岡野 10年先、20年先を見通した計画を各市町村で検討すべきだと思います。
内田 そういう計画が見えてくれば建設業界としても腰を据えて、労働力の確保に当たれますね。
岡野 そうしないと誰も安心してこの業界に入ってこれませんよ。
台風18号での対応 本梅川(南丹市)
台風18号での対応 国道307号(宇治田原町)
内田 コンサルに頼ったりっていう話も聞きます。
岡野 コンサルもいまは人が来ません。だから一般の大学生や専門学校生を入れて教えてます。大手の建設屋さんも仕事を休みにして行っています。
内田 やはり手取り足取りやっても会社に入れたいということなんですかね。それでもコンサル会社の規模としてはそんなに大きくないと思うんですけれど。
岡野 大きくても10~30人です。大体1人2人でやってる会社というより個人です。コンサル辞めたら、そこに頼むんですよ。
内田 コンサル業界もダンピングで苦しんだっていいますからね。
岡野 コンサルだけじゃなく設計事務所もそうですよ。びっくりするくらい安いく残業は多い。うちの協会の会員さんで入札で請け負い、全く合わなく途中で打ち切り精算しました。設計は私の会社でやり直したんです。だからコンサルの技術力が落ちるんでしょうね、。
内田 全部つくりなおさなきゃならない。
岡野 そう、高くつくんです。
内田 結局、技術者を何人もつけなければならなくなる?
岡野 ええ、脱談合でダミコンサルタントをなくしたっていうところもね。それこそ何もできなかった時代が何年間もあったんだろうと思うんですよね。それがまだ取り返せてないというか。

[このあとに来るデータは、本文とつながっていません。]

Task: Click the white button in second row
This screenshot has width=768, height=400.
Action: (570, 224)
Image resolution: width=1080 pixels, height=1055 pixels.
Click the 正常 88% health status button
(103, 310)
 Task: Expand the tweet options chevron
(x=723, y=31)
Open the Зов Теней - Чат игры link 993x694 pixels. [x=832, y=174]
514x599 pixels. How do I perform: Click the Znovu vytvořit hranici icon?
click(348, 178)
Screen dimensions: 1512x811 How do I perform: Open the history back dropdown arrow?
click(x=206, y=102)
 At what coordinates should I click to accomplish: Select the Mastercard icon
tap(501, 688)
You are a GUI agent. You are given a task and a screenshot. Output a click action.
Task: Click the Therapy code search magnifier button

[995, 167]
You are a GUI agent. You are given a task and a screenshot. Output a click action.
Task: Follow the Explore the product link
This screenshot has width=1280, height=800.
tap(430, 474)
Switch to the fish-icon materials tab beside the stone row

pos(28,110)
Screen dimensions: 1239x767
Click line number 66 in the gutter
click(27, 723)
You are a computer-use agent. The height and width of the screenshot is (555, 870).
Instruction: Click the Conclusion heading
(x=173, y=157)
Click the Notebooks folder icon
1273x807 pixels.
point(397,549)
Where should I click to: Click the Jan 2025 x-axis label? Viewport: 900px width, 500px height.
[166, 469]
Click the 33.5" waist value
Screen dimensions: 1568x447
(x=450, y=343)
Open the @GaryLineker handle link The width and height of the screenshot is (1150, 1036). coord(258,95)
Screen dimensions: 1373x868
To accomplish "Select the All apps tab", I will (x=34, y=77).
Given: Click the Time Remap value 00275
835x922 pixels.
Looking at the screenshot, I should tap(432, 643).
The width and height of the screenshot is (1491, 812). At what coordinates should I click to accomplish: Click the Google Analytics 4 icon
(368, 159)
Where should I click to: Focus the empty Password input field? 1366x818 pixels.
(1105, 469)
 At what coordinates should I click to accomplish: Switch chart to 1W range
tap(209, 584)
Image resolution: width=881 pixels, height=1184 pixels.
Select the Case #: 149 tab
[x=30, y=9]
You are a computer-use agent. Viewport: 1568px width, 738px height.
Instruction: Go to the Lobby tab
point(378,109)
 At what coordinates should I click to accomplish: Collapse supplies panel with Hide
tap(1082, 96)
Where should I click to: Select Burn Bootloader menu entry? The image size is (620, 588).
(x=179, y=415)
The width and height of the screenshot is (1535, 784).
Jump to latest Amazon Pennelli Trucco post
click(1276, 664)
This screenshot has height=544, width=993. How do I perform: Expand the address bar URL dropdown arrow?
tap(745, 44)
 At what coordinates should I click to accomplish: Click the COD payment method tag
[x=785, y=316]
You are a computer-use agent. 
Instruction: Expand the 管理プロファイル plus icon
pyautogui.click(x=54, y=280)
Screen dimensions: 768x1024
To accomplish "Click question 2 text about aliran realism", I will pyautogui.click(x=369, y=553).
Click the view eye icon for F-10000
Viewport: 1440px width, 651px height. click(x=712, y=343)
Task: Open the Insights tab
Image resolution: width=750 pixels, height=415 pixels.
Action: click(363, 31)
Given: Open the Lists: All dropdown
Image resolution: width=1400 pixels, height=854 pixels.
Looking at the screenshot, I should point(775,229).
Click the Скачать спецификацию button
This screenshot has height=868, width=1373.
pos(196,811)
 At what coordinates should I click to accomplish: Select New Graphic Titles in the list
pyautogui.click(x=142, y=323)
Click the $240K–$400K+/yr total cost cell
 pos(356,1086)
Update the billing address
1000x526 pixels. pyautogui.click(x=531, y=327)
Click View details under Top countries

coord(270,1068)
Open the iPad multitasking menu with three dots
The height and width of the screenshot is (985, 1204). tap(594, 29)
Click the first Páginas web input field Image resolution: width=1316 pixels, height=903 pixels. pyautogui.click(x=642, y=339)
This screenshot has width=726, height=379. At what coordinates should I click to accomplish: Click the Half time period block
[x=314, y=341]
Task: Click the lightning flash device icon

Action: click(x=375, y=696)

内田 地質調査業界も同じでしたね。ダンピングでろくな調査できてないんじゃないかって。本当に、建設業の、ものつくる仕組みが全部傷んでる。本音言うとやっぱ少し長い期間工期を出してくれないと立て直せないと思うね。
岡野 それとコンプライアンス普及です中小企業なんか絶対そうです。
内田 働き手が不足しているので仕事が十分に消化できずに、公共投資を増やしても思ったほど経済効果がないという報道もありました。
岡野 職人も技術者も足りませんから、仕事を取るのも難しい。バブル以降、職人さんの受難の年が続きました。昔は職人さんを大事にしてきたのにね。
内田 土木工学科がなくなってきていると聞きます。工業高校で土木とか建築があるのは、京都府内ではどのくらいでしょうか?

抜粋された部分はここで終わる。